Electroencephalography (EEG)

    Electroencephalography (EEG) - Reveals different brain patterns

    An EEG is a recording of the on-going electrical activity of the brain.  An EEG is used to assist in the diagnosis of epilepsy and a variety of neurological symptoms.  These symptoms include common headaches, dizziness, seizure disorders, convulsions, changes in awareness, unexplained loss of consciousness, prolonged or unexplained coma, strokes, and degenerative brain disease.  EEGs are also used to evaluate the effects of head trauma or the consequences of severe infectious disease.  EEG information can help doctors determine medical and surgical treatment of epilepsy.
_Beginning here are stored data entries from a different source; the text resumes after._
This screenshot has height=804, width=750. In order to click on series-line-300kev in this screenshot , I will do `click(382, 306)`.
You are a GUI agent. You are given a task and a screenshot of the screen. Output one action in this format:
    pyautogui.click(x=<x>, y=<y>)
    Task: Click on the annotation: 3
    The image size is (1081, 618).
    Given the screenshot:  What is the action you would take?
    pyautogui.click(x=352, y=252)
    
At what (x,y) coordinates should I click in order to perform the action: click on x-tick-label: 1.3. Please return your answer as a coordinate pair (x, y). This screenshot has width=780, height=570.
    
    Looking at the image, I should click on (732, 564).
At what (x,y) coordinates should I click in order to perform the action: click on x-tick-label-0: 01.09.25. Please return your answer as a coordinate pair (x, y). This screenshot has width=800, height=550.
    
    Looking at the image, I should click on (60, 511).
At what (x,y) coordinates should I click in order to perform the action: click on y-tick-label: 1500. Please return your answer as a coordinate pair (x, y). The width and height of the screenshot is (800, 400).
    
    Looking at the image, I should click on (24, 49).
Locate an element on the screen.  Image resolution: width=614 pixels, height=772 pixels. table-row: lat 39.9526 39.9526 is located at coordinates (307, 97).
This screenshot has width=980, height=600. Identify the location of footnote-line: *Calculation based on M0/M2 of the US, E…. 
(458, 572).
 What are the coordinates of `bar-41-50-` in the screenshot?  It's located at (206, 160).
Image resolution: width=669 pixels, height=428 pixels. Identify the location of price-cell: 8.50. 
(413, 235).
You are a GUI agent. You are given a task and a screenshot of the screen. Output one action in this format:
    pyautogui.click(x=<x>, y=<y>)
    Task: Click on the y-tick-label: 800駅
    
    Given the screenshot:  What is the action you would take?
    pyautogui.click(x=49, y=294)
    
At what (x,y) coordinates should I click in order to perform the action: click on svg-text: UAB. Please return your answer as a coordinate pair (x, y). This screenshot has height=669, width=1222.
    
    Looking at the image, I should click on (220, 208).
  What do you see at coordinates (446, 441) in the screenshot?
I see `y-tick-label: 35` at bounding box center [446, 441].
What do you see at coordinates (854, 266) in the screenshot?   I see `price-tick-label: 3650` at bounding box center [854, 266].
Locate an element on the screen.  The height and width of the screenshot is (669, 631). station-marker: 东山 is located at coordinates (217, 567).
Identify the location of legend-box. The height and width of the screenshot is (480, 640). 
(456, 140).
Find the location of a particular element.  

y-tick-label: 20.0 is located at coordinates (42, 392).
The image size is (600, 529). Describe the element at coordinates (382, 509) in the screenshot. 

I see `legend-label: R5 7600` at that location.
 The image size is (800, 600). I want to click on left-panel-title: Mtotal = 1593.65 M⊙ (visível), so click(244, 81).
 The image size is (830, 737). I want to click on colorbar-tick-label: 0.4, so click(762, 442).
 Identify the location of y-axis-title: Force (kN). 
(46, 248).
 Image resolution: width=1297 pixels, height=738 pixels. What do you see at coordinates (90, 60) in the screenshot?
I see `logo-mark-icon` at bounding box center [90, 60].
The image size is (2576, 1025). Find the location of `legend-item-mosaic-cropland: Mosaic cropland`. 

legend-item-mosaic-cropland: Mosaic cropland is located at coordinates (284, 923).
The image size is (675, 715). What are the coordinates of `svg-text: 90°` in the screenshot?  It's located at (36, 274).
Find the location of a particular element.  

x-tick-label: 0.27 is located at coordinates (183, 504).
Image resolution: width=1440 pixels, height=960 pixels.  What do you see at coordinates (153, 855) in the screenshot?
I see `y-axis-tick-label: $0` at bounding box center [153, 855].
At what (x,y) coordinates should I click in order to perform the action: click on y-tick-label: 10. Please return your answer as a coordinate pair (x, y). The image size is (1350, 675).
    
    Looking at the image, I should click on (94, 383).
EEGs also are used in determining causes for staring spells or inattentiveness in children.

    In Conducting an EEG, highly sensitive monitoring equipment records the activity through electrodes that are placed at measured intervals on a patient's scalp.  The test is not painful.  The preparations for the test take about 30 minutes.  The test itself usually takes about 20 minutes.  The principal role of the patient is simply to remain still, relaxed and comfortable.  During the test, the patient may be asked to take repeated deep breaths (hyperventilate) and/or be shown a strobe light that flashes at different speeds.  It is very helpful to record sleep, so the patient may be asked to stay awake extra hours the night before the test.  All of these activities can help reveal different brain patterns that are useful for diagnosis. 

    The simultaneous recording of EEG and videotaped behavior over extended periods of time is referred to as long-term monitoring (LTM). It is useful in diagnosing patients with intermittent or infrequent disturbances as well as in the diagnosis of seizures and other neurological disorders, such as unexplained coma.